Copy every line of the listing below word for word, leaving out the pictures.
## START DATASET
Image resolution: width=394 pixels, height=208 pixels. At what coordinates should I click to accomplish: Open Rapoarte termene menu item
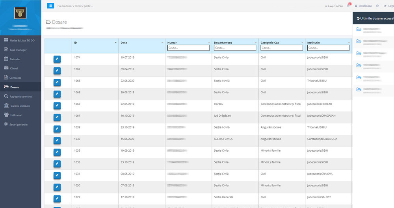[21, 97]
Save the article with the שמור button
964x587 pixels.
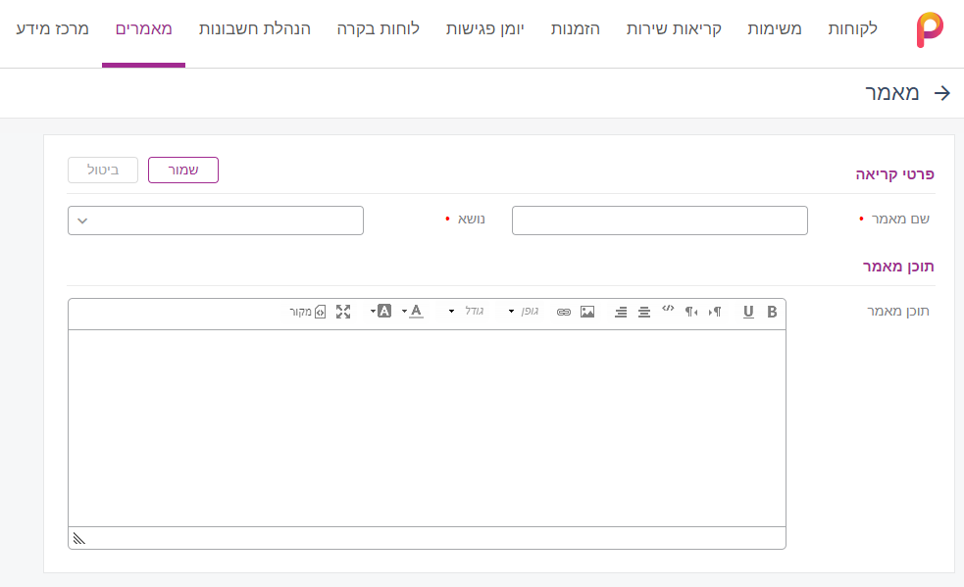[182, 170]
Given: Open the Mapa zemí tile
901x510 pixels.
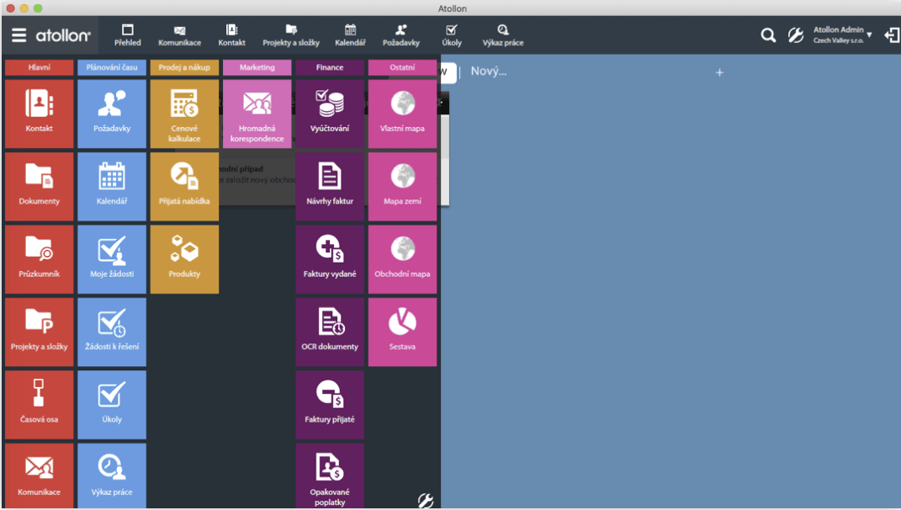Looking at the screenshot, I should [402, 186].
## END DATASET
- WORKED ANSWER:
Image resolution: width=394 pixels, height=208 pixels. At what coordinates should I click to accomplish: Open Rapoarte termene menu item
[21, 97]
Save the article with the שמור button
964x587 pixels.
[182, 170]
Given: Open the Mapa zemí tile
901x510 pixels.
Looking at the screenshot, I should [402, 186].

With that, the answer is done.